Brushless electric motors are well known in the art and are characterized by internal electric circuitry which provides electrical commutation. Brushless direct current (D.C.) motors are routinely produced in high volume for use in a multitude of industrial applications such as fan motors. As a result, it is imperative that the design of the motor be simple, and that it can be adapted to low cost automated manufacture and assembly techniques.
Known brushless direct current motors include the electric fan motor No. TA 300 D.C. manufactured by the NIDEC Corporation of Torrington, Connecticut. This motor includes a rotor having an external impeller and a housing. Concentric with the rotor is a stator and a printed circuit board, both mounted within the housing. On the printed circuit board are electrical components which comprise a commutating circuit. The circuit contains a sensor, typically a Hall cell, which is used as a trigger. Such sensors are characterized by a limited range, and therefore must be carefully located with respect to the stator and the rotor.
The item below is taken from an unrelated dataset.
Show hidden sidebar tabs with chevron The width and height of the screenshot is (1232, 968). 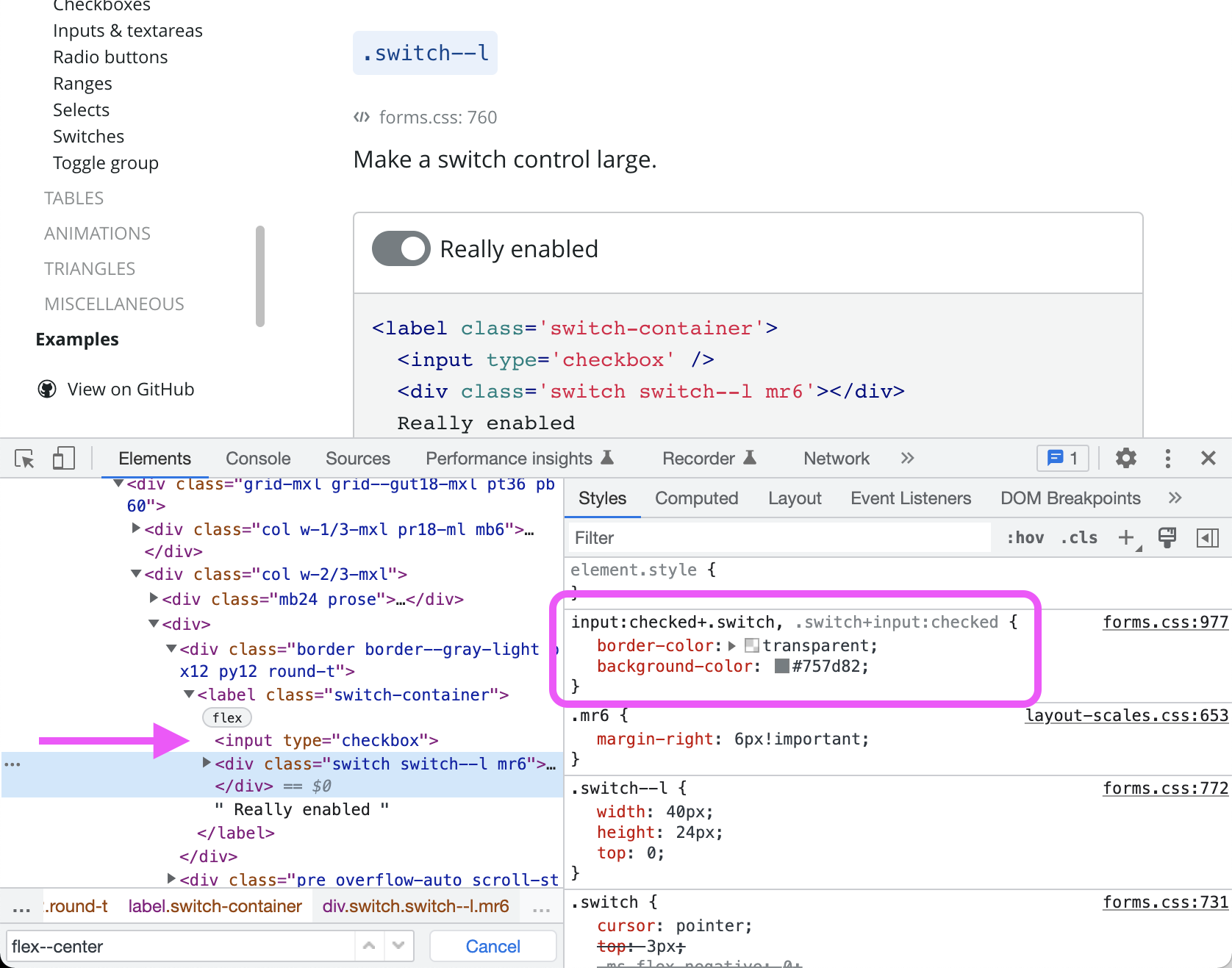point(1175,498)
The precision with which the sensor must be positioned has limited the extent to which the motor assembly can be automated. Known motors are assembled from discrete subassemblies, with the sensor located on one subassembly (a printed circuit board), while the stator comprises another. Production tolerances of known subassemblies will, when configured together, often produce a stator-sensor relative position which will be out of the sensor's range in an unacceptable number of motors.
For example, while stators of a known design can be snapped onto a bearing tower assembly within the housing, tolerances in stator magnet laminations must be considered in the design of the snap engagement mechanism. As a result of the clearance needed for stator magnet laminations, the stator can be located with respect to the bearing tower only with limited precision. The printed circuit board containing the sensor is fixed separately to the housing, and will then have an unacceptably wide range of vertical and angular positions with respect to the stator.
Since the printed circuit board is two dimensional and lacks any intrinsic means for fixturing, it must be manually affixed within the housing at a position which will ensure that the sensor is located within its range. The absence of any self-fixturing mechanism with the printed circuit board also precludes the use of automated assembly techniques with respect to the printed circuit board and ultimately limits the adoption of automated assembly techniques with respect to the other motor components.
To accomplish precise sensor location, known brushless electric motors using a conventional two dimensional printed circuit board require separate positioning of the magnetic sensor out from the plane of the printed circuit board. These motors are characterized by a separate pedestal or an equivalent that must be attached to the printed circuit board. A separate pedestal offers only marginal improvement in the accuracy of sensor location and adds another labor intensive step to the motor assembly process.
It would be advantageous to have an electric motor characterized by a printed circuit board which includes a mechanism allowing for self-fixturing and simplified assembly with other motor components, and which further would provide for a precisely located sensor. The present invention is drawn towards such a motor.